We left Town with Katrina licking the wheels of our little red truck skittering across the Rigolets. We left with the storm behind us halfway up to its eye. We left along the very path of The Hurricane. A uniformed policeman told us we could only go East.
"The West full?" Norma asked the policeman. Rain sprayed from every direction including up. "Just the road to it," he said.
We landed on the North Shore, in Hammond. At the hearth of a kindly fallen monk. And then decamped to Lafayette, Louisiana. "Where the English isn't English and the French isn't French," detractors say. Yet we communicate, live well, and grow happy.
"Not a bad outcome for a serendipity-minded old scribe like you, and a flat-lined poet like me," Norma says, when I tell this story. "Not to mention, all those train rides in-and-out of Big Swamp City!"
Our Post-Storm
New World has been good for Louisiana artists and lovers of poetry. It gave us Lafayette musician, Sam Rey's masterpiece, Meet Me in New Orleans. Why this did not become Big Swamp City's official post-Katrina song only proves further that poets speak Truth more than politicians want to hear it.
Post-K.,
Sam Rey drove select out-of-town scribes into New Orleans on the day it first opened up to, "Certain zip-coded residents with I. D., and a need to go."
Rey recalled, "We were the only car on the road and the Sun was coming up big, 'Like a pink fried egg'."
Meet Me in New Orleans by Sam Rey (YouTube)
Well, Sunday morning sunrise coming up like a pink fried egg
Yeah they say it's Sunday morning
but it's still Saturday night in my head.
That picture of your mother, taken at your party in 1963,
well it's bouncing off the ceiling. Lord she's just as high as she could be.
Please tell me it won't take long
'Cause I'm doing my best to hang on
Please meet me in New Orleans, it's time to come home.
I want to shout it from the rooftops. I wanna be first in line.
I wanna shout it from the rooftops. I hope they hear me this time.
Now if you see my baby brother and that woman they call Shay Duvell
please tell 'em that I love 'em and I hope they're doing well.
Now I'm straggling, and I'm skuffling and I may have lost my mind.

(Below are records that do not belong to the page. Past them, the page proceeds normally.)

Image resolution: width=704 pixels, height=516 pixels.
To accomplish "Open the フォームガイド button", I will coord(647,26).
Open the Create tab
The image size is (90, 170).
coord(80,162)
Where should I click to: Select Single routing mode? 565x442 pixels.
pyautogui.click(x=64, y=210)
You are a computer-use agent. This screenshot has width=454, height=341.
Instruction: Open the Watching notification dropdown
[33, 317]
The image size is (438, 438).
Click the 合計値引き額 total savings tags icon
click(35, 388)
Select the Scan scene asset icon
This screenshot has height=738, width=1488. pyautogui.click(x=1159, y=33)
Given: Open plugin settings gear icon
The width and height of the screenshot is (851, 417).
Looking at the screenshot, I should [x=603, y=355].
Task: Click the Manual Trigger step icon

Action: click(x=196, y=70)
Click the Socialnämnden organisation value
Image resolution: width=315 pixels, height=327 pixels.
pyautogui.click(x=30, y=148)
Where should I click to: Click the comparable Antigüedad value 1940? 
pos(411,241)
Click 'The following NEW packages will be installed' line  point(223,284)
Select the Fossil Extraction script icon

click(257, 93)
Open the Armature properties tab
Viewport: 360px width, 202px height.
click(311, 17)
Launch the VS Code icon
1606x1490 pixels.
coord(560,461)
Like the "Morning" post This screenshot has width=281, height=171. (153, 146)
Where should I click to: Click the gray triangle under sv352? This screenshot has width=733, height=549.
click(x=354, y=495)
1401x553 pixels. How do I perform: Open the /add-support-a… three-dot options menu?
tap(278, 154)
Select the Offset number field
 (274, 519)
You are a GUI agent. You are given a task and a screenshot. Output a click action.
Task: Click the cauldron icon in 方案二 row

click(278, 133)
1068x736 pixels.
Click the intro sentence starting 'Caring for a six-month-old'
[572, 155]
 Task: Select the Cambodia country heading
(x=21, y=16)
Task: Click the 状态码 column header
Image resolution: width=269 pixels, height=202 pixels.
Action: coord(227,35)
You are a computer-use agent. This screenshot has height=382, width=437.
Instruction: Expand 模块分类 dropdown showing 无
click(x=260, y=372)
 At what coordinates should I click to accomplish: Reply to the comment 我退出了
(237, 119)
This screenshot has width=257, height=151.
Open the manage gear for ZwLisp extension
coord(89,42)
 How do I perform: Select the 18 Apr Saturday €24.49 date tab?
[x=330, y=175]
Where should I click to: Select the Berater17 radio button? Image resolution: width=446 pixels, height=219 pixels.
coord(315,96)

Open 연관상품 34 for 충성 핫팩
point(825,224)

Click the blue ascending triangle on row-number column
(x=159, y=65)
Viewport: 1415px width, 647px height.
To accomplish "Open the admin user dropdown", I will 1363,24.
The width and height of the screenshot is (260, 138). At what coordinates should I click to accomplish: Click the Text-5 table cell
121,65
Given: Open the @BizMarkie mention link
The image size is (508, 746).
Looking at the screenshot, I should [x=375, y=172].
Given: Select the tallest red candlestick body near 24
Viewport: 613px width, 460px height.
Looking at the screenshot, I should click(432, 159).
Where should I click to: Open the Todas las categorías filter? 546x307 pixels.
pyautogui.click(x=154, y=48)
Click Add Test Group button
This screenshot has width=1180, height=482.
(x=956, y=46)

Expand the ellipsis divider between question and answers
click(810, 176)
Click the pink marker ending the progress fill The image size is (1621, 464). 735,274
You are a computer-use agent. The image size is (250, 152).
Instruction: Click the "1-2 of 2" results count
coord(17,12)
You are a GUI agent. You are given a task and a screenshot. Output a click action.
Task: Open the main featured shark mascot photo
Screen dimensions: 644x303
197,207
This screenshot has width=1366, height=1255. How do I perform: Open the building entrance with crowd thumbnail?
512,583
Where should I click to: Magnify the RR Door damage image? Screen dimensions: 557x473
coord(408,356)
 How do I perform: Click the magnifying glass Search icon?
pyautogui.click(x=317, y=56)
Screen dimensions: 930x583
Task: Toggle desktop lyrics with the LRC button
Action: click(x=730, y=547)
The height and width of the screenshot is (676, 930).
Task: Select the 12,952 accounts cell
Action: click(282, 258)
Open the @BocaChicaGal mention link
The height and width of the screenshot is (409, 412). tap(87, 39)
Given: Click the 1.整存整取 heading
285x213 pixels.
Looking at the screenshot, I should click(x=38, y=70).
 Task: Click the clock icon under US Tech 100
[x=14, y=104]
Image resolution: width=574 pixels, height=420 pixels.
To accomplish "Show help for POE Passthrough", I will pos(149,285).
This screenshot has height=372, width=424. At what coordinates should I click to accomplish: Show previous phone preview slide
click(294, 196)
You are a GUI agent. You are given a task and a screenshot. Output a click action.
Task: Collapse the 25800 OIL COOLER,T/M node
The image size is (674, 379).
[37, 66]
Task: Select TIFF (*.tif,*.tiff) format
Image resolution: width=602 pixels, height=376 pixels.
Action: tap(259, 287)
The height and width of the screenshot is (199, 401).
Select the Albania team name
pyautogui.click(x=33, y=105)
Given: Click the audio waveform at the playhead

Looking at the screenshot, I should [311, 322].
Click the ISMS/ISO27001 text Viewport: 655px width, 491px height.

But I grieve my dear beloved, one tear at a time.
I wanna shout it from the rooftops, I wanna be first in line.
I wanna shout it from the rooftops. I hope they hear me this time.
Now give a holler
when you see me
in that Road Home waiting line
Aww meet me in New Orleans,
if only in my mind
I said meet me in New Orleans, if only in my mind.
DeDeaux, a practitioner of installation / conceptual art, was a perfect choice to create what became a concept great in scope and size. Huge books with covers made from welded iron bars similar to a prison cell. Art fit for a mighty big coffee table, and housed today at O. P. P., New Orleans Museum of Art, City Library and a few other sites.
"This is no broken sprocket," Norma said, looking up to the AcA main gallery's 'sky' for a breathtaking view of MOTHERSHIP 2: DREAMING OF A FUTURE PAST, the exact name of DeDeaux's piece.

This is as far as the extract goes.